2. Najgorsza ławka rezerwowych w lidze.
Grzegorz – Największymi cieniasami w lidze była ławka Houston Rockets. Na 93 mecze ich bilans w porównaniu z ławką przeciwników to 22-69 (plus 2 remisy). Grając średnio 74 minuty dostarczali tylko 26pkt, 10zb i 3,1as. Głównie przez słabą ławkę Rockets nie byli w stanie walczyć o najwyższe lokaty w tym sezonie.
Dawid – Houston Rockets, ponieważ 8 meczów – na 10 rozegranych w obecnym sezonie – z ławki wchodził Carmelo Anthony vel Pączas. Na poważnie kompletnie nie widziałem pożytku z rezerwowych Rockets, z których większość nie załapałaby się do składu pozostałych ekip w lidze.
3. Najlepsza ławka rezerwowych w lidze.
Grzegorz – Jak się ma w składzie dwóch kandydatów do 6th man, jest się rewelacją sezonu, to wybór jest oczywisty. LA Clippers. Wynik sezonu w rywalizacji z ławkami przeciwników 61-25 (plus 2 remisy). Statystyki rezerwowych Clippers to 53,4pkt, 19,7zb11as, 3prz. W tym sezonie to przede wszystkim duet Williams i Harrell decydował o zwycięstwach LAC.
Dawid – L.A. Clippers. Ciężko o inny wybór, gdy w mecz na ławie rozpoczyna: Lou Williams (najlepszy rezerwowy obecnego sezonu), jednej z kandydatów do nagrody MIP – Montrezl Harrell (na kandydaturze się skończy, ale wyróżnienie jest). Niejednokrotnie ławka Clippers wygrywała mecze i dominowała zmienników ekipy przeciwnej. Zasługa w tym systemu Clippers, gdzie w pierwszym składzie wychodzili pierwszoroczniacy, czy też weterani na dorobku, ale nie zmienia to faktu, że nagroda się należy.
4. Role player, który każdy z trenerów chciałby mieć w swojej drużynie (gra poniżej 15 minut)
Grzegorz – Boban Marjanovic. Gość jest przesympatyczny i jest dobrym duchem każdej drużyny. A do tego potrafi w 12 minut dostarczyć 7,3pkt, 4,6zb przy skuteczności 61% z gry i 76% z linii. Dłuższych minut nikt mu nie da, ale w krótkim czasie na parkiecie swoje zrobi.

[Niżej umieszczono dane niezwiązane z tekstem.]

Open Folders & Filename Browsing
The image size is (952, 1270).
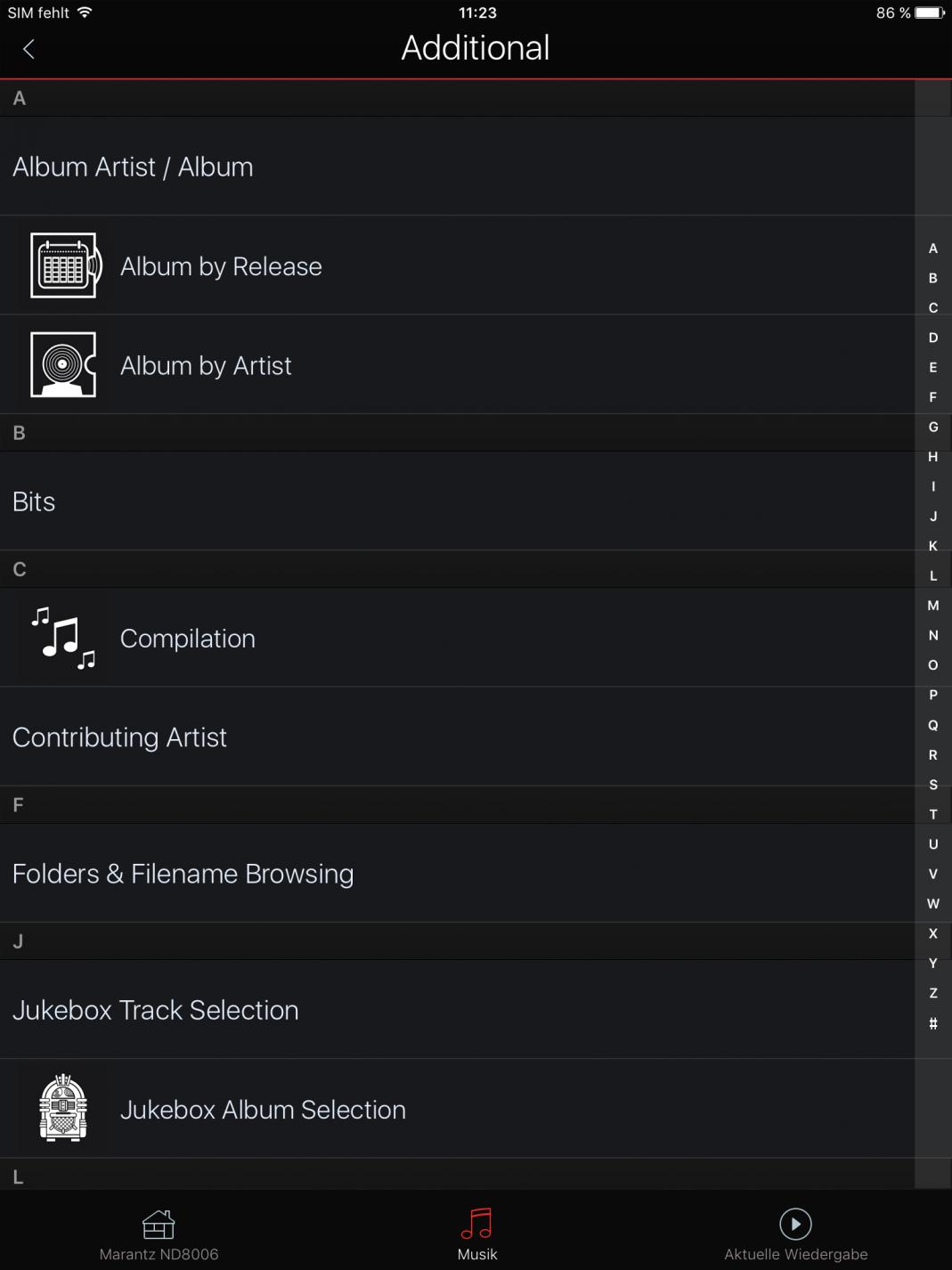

Dawid – Shaun Livingston – 15,1min/mecz, po kontuzji, z efektownego gracza, którym był za młodu przeistoczył się w efektywnego weterana. Obecnie jego rola się zmniejszyła, ale to ze względu na nagromadzenie talentu w ekipie Warriors, jakoś gwiazdy trzeba zadowolić z minutami. Na boisku spokojny, potrafi rzucić, zebrać oraz podać, jeden z tych zawodników z dalszych rejonów ławki rezerwowych o którego nie trzeba się bać gdy wychodzi na parkiet.
5. 6th Man – dlaczego?
Grzegorz – Nagrodę przyznałbym duetowi Clippers – Lou Williams i Montrezl Herrell. Mają podobny wkład w zwycięstwa przebudowywanej dwukrotnie w tym roku drużyny z LA. Herrell dostarczał energii i ze zwierzęcą siłą odbierał przeciwnikom chęć do gry. Sweet Lou z zimną krwią i spokojem zdobywał seryjnie punkty i dopełniał dzieła zniszczenia.
Dawid – Lou Williams – jedyny rezerwowy w lidze, który potrafił sam wyrywać mecze dla swojego zespołu. Pogodzony ze swoją rolą, nigdy nie analizował czemu rozpoczyna mecz z ławki, po prostu robi swoje.